Document passage:

In this extra section we describe how from a triangular mesh we can obtain the 2D image of a sheet. This process involves two main steps: flattening and rendering.

Flattening

Now that we have a mesh, we must compute a 3D->2D map to obtain a UV (two-dimensional) parametrization for its vertices. This is a fancy way to say that you have to flatten the mesh. After all, our purpose is to eventually read the ink on a flat image.

A community fork 5, recently merged to Thaumato Anakalyptor, implements an algorithm called SLIM 6 that aims to find a map that minimizes an isometric distortion energy. This means that all the points that are equidistant in 3D will be mapped as equidistant as possible in 2D. The vertices of the mesh shown in Figure 6 are displayed using the obtained UV parametrization in Figure 7.

Figure 7. UV parametrization of the vertices of the mesh displayed in Figure 6.

The mesh, along with its UV parametrization, are finally saved in a .obj file.

Rendering

It is extremely important that the obtained UV coordinates are still real numbers. This means that between points there is a lot of empty space! In order to go back to a "pixel-style" representation, we have to convert the plot in Figure 7 to a pixelized image. Notice that in Figure 7 we displayed axes with ticks, this was not a mistake.

Per-pixel-map and layers

For every integer couple (x,y) in the figure we insert a new point. These coordinates (x,y) will be the integers' positions (i,j) of pixels in the rendered image. Eventually, we will end up with a number of points way higher than that of the vertices of the mesh. We will identify in which triangle of the triangular mesh (in 2D) these points fall and compute their barycentric coordinates: three coefficients that allow to define the position of every point in a triangle as a linear combination of the positions of the vertices. In Figure 8 we show a red point whose position will be 0.2 * vertex1 + 0.3 vertex2 + 0.5 vertex3.

Short exercise 1:
Return, word for word, the stretch of the passage on flattening and rendering a mesh from "Figure 7. UV" through "a .obj file.".
The passage above and the rows that follow are separate, unrelated material.

[Items listed in a dataset]
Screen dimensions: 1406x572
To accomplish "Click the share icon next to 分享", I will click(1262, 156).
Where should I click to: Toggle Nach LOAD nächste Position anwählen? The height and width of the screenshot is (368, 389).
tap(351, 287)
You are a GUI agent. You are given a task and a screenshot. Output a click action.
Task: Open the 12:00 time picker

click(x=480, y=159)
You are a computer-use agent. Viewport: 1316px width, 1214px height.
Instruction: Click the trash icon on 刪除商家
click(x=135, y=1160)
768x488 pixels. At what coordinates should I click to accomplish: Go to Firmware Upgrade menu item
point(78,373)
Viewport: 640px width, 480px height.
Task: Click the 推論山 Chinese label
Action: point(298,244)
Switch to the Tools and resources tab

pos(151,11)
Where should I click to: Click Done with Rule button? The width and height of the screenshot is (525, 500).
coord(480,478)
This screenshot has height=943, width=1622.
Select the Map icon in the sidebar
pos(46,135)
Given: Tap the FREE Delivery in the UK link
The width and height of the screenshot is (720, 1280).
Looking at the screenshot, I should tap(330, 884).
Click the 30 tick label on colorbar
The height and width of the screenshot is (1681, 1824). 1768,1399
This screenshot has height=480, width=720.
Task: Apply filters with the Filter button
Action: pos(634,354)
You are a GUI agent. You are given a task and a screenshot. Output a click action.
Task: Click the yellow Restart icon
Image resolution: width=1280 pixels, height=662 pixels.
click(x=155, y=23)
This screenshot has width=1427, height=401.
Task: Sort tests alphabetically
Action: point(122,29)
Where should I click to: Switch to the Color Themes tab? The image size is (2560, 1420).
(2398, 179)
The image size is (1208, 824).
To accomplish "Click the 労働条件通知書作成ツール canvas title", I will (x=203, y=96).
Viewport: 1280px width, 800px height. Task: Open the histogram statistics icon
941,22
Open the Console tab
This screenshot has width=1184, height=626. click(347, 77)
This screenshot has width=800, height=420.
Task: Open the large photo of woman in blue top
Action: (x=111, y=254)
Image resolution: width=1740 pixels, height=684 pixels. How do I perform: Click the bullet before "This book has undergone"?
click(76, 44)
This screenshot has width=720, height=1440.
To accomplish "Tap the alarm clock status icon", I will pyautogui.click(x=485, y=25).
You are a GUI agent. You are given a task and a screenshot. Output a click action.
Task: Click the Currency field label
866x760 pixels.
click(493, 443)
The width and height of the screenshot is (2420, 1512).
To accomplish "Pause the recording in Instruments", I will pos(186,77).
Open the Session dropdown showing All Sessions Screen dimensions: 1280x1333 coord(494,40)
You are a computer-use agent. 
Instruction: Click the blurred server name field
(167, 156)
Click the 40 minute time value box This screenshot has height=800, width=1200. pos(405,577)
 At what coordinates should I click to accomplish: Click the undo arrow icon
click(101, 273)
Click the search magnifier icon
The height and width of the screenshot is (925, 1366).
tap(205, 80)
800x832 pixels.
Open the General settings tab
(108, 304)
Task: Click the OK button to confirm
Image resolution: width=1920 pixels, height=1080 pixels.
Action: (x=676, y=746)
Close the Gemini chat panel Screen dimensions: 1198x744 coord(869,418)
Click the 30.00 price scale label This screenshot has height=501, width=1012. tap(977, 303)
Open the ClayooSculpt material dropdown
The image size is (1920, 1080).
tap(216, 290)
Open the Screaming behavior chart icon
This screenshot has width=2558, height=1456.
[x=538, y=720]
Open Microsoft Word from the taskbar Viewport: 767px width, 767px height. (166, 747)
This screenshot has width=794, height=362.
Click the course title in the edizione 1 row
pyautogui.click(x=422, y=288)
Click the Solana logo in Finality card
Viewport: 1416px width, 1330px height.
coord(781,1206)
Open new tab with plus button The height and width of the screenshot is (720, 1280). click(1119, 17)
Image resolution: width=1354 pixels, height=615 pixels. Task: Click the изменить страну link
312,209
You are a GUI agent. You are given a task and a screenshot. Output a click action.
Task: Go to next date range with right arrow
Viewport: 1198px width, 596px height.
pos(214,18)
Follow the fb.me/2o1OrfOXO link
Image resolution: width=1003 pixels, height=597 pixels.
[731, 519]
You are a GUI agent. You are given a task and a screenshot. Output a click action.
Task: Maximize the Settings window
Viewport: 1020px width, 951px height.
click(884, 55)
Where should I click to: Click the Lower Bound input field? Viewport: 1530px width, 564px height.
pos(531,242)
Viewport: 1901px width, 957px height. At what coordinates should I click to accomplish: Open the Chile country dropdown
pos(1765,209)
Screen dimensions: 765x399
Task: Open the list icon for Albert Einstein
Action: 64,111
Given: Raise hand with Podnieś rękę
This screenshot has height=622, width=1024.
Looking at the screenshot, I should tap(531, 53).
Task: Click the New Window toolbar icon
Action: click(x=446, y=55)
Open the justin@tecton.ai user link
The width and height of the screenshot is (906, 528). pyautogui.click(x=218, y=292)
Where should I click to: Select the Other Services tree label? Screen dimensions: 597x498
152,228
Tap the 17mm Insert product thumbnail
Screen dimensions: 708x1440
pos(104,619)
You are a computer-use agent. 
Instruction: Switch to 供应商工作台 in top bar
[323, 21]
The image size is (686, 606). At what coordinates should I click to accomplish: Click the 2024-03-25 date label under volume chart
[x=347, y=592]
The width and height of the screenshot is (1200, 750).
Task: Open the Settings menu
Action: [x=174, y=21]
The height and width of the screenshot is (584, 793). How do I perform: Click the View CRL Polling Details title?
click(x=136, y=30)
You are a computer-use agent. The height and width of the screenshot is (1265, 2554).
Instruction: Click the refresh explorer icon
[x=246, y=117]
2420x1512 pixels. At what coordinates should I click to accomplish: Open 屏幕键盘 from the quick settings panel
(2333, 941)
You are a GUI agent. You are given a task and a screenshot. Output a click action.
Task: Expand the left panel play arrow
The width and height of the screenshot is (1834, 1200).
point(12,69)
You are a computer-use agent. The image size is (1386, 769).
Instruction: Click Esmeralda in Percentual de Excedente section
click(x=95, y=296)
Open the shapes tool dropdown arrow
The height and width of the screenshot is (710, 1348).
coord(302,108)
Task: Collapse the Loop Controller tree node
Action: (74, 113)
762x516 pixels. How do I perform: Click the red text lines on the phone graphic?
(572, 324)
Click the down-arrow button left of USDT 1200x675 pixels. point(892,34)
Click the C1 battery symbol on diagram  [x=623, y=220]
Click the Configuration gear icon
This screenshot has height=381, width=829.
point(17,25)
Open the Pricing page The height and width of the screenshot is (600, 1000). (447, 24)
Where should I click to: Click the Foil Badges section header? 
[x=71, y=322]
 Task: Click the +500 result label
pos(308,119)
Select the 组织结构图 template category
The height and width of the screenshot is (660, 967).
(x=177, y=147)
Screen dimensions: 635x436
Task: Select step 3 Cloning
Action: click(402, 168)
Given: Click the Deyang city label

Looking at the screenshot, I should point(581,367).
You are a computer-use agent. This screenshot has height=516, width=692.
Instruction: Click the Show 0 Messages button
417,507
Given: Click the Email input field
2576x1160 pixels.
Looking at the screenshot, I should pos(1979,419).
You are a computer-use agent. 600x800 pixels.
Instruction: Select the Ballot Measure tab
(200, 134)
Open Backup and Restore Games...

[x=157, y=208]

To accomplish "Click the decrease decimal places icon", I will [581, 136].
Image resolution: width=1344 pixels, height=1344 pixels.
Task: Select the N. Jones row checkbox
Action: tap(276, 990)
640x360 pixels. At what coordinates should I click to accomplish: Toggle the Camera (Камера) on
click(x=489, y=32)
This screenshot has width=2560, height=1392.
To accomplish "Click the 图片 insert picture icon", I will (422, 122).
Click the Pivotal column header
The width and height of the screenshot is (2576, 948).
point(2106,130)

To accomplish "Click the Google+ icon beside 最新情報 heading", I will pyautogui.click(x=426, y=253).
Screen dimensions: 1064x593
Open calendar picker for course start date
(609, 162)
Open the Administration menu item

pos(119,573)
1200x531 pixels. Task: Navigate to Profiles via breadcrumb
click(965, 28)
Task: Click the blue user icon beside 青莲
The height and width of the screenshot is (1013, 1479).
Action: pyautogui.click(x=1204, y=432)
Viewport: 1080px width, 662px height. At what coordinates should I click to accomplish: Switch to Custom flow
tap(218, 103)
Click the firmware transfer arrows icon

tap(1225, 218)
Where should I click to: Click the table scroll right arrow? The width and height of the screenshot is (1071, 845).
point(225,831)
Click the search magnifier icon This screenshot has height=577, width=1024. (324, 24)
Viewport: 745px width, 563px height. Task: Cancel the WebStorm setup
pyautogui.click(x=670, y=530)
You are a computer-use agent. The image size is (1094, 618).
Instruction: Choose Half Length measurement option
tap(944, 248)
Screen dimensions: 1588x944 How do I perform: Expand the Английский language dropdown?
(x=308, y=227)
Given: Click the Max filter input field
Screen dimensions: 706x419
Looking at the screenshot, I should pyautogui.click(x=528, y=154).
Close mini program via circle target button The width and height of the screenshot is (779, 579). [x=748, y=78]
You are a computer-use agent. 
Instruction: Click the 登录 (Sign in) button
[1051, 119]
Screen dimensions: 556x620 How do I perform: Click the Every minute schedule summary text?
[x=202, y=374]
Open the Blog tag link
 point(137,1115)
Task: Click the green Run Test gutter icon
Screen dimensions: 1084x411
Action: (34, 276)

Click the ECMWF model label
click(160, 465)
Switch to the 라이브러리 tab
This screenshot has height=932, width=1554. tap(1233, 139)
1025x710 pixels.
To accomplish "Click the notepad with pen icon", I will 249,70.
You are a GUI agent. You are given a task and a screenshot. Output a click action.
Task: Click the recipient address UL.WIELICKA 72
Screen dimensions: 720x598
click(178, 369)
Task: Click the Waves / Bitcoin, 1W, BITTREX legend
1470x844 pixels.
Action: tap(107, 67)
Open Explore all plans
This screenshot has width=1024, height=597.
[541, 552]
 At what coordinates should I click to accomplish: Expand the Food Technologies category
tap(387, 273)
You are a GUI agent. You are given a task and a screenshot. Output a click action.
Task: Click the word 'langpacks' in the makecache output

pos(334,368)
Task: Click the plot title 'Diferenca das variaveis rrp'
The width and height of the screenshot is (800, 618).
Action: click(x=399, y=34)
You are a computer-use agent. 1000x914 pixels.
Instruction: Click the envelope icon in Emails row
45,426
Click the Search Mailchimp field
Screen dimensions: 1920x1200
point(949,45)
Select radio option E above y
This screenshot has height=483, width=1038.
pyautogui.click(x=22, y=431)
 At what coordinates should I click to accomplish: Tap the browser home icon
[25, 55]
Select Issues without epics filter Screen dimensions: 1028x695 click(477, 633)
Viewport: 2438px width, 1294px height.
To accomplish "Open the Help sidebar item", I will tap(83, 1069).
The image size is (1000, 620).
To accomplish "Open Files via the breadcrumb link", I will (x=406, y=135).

Short exercise 2:
In the rows, switch "Console" to "Terminal" across the stretch from the line containing "Where should I click to: Switch" through the line containing "will pyautogui.click(x=485, y=25).". Give back only those lines, with everything else in them unchanged.

Full output 1:
Figure 7. UV parametrization of the vertices of the mesh displayed in Figure 6.

The mesh, along with its UV parametrization, are finally saved in a .obj file.

Full output 2:
Where should I click to: Switch to the Color Themes tab? The image size is (2560, 1420).
(2398, 179)
The image size is (1208, 824).
To accomplish "Click the 労働条件通知書作成ツール canvas title", I will (x=203, y=96).
Viewport: 1280px width, 800px height. Task: Open the histogram statistics icon
941,22
Open the Terminal tab
This screenshot has width=1184, height=626. click(347, 77)
This screenshot has width=800, height=420.
Task: Open the large photo of woman in blue top
Action: (x=111, y=254)
Image resolution: width=1740 pixels, height=684 pixels. How do I perform: Click the bullet before "This book has undergone"?
click(76, 44)
This screenshot has width=720, height=1440.
To accomplish "Tap the alarm clock status icon", I will pyautogui.click(x=485, y=25).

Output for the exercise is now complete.